> _Given instruction_: Set down, word for word, everything in the Stalin myth passage below from "1) It has served" down to "US communist movement.".

> _Excerpt to read_:
►
Reliance on Stalin in defense of revolutionary Marxism is one of the pillars of the new communist movement. His picture appears everywhere in its publications, his works are quoted endlessly, he even has had organizations named after him (Youth for Stalin, Stalinist Workers’ Group). His name is linked with those of Marx, Engels, Lenin and Mao. Yet in this article we intend to show that this reliance is based on myth, for the understanding of Stalin and his role by the majority of the new communist movement does not correspond to historical actuality. Volume two of Charles Bettelheim’s Class Struggle in the USSR only covers the period from 1923 to 1930, but it contains enough history and analysis for us to begin to dismantle the Stalin myth.

This article attempts to use Bettelheim’s work not merely to examine Soviet history, but to draw from it the necessary political lessons for the contemporary communist movement.

What functions has the Stalin myth served in our movement? Briefly speaking, we can identify four areas:

1) It has served to explain and interpret Soviet history.
2) It has served as a critique of Trotskyism.
3) It has served to uphold the revolutionary tradition in the world and in the US communist movement.
4) It has served in the struggle to defend Marxist-Leninist theoretical principles and to combat revisionism.

Leaving aside the fourth area for a separate article, let us examine the other three in some detail. We will address the elements of the Stalin myth and the reality of history, relying heavily for the latter on Bettelheim’s second volume on Soviet history between 1923 and 1930. Again, Bettelheim presents basically a theoretical-historical approach while we are attempting to draw certain political lessons from that history.
◄
> _Given information_:
►
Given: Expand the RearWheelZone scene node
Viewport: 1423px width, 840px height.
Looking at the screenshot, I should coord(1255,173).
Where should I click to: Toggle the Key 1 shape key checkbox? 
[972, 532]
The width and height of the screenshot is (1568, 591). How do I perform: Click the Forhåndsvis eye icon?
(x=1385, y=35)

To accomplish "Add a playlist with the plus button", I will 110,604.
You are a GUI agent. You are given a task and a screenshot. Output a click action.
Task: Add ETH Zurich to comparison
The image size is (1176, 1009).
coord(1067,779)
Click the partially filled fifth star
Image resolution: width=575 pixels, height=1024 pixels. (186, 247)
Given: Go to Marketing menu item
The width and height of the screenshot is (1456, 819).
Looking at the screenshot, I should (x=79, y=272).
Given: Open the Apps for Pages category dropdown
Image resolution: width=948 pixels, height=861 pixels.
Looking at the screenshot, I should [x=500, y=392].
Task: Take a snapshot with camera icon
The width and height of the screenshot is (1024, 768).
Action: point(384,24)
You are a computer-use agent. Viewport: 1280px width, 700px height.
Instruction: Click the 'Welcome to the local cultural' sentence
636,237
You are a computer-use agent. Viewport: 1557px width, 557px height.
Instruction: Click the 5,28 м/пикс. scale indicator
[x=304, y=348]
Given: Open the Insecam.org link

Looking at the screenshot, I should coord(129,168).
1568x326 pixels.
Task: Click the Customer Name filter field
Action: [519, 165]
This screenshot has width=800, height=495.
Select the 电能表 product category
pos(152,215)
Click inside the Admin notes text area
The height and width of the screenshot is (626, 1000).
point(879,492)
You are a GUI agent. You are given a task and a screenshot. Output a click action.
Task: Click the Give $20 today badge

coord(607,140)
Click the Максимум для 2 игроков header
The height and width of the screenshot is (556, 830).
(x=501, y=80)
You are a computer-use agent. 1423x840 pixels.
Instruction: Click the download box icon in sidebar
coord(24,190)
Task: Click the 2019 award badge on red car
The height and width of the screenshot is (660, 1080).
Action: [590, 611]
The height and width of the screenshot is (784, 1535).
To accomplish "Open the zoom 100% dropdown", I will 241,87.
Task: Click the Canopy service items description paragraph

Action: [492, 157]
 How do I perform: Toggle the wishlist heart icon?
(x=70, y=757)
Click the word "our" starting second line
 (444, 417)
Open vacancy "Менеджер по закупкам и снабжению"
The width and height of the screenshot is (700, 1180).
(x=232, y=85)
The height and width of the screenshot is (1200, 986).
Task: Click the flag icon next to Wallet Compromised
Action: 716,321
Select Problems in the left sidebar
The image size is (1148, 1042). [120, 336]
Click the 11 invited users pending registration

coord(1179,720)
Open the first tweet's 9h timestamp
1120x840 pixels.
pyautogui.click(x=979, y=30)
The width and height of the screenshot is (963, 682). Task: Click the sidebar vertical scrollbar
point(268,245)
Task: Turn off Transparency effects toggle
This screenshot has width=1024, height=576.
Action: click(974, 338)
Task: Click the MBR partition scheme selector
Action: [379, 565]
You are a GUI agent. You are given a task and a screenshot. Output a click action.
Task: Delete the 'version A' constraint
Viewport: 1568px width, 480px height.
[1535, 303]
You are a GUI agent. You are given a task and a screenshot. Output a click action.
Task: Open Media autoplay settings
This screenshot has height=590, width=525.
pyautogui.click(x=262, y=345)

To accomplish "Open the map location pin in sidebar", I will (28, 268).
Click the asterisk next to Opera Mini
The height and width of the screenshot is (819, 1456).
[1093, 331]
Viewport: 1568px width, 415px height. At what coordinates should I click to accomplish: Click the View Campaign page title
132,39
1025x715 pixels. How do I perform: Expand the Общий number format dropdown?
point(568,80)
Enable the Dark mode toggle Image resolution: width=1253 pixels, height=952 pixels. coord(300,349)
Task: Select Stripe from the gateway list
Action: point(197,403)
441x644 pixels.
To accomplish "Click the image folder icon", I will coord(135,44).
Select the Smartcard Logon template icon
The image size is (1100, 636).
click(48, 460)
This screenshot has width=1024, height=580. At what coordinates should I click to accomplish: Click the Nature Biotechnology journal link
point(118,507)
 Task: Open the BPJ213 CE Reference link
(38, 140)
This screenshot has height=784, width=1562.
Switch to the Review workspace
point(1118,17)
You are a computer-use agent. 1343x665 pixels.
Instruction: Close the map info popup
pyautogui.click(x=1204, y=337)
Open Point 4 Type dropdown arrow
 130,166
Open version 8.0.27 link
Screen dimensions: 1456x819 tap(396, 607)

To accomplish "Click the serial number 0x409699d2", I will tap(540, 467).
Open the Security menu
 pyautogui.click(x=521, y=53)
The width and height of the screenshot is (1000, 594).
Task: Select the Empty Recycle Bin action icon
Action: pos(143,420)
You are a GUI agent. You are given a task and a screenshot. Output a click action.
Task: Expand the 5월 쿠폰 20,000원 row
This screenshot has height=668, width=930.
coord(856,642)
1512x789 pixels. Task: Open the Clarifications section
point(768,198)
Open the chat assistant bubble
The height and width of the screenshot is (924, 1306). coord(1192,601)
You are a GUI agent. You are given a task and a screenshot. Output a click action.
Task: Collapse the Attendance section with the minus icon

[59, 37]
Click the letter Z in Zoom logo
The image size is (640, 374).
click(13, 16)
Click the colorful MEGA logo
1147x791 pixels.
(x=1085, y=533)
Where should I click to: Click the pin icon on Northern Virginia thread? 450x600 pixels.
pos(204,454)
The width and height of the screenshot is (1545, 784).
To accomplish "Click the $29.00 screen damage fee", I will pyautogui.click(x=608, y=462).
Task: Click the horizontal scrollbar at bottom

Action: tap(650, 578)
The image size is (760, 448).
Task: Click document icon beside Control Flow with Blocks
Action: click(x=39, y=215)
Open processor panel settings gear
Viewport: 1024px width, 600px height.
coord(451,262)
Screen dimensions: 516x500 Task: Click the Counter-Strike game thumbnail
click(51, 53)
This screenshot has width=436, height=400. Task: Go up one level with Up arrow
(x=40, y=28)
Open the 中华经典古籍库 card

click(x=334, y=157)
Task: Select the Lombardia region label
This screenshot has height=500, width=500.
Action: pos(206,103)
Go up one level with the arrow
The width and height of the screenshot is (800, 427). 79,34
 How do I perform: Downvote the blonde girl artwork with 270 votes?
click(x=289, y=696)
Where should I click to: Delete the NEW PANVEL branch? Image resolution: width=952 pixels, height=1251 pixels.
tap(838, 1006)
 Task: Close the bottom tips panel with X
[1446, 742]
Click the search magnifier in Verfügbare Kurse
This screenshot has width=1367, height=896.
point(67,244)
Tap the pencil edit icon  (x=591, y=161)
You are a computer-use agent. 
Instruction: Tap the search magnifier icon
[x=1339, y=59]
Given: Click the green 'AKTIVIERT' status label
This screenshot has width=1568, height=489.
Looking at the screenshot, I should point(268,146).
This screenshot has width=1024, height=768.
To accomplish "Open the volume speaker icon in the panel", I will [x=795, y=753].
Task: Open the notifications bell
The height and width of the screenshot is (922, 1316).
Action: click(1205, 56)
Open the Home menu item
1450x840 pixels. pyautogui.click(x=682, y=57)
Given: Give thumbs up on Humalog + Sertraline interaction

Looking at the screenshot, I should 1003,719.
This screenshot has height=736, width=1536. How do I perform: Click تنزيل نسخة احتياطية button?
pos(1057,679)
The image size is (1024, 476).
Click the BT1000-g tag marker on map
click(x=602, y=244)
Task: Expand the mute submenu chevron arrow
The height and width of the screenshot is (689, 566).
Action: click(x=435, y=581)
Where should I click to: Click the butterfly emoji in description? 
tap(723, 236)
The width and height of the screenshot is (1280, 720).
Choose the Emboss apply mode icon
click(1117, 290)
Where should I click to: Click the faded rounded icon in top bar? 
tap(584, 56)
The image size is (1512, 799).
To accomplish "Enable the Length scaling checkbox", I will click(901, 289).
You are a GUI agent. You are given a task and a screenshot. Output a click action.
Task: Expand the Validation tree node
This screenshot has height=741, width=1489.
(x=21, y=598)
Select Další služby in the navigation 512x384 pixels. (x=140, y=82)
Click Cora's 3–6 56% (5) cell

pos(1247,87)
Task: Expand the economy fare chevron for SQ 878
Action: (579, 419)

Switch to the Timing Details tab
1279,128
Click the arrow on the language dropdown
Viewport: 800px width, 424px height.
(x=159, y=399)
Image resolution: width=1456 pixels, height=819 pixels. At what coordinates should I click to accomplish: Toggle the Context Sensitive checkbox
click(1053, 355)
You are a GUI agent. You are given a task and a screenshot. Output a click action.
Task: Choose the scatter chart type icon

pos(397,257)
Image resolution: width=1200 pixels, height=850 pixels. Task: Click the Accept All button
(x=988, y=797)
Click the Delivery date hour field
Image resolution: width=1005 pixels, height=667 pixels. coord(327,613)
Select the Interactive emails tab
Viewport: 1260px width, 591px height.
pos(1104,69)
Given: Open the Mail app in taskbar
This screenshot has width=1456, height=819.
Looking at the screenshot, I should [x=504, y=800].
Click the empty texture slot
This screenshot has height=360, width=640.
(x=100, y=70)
◄
> _Task answer_:
1) It has served to explain and interpret Soviet history.
2) It has served as a critique of Trotskyism.
3) It has served to uphold the revolutionary tradition in the world and in the US communist movement.